##### Provided material #####

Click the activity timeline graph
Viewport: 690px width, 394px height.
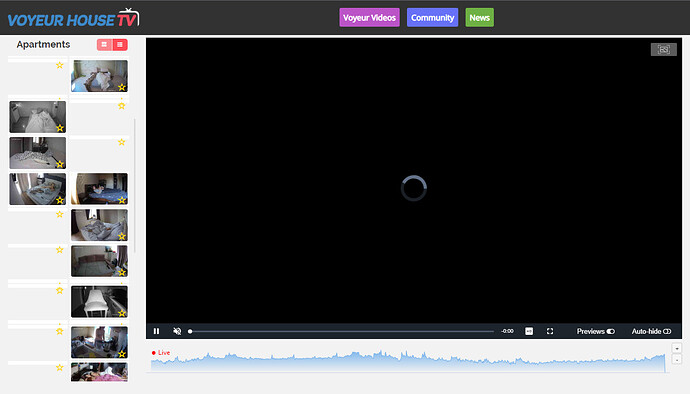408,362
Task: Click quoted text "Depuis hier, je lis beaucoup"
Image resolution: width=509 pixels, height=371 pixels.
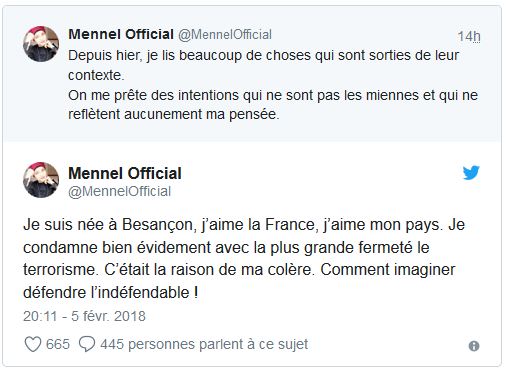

#####

Before answering, count every line of the data that holds the word "Click"; the reply is that number only.

**Exercise output**
2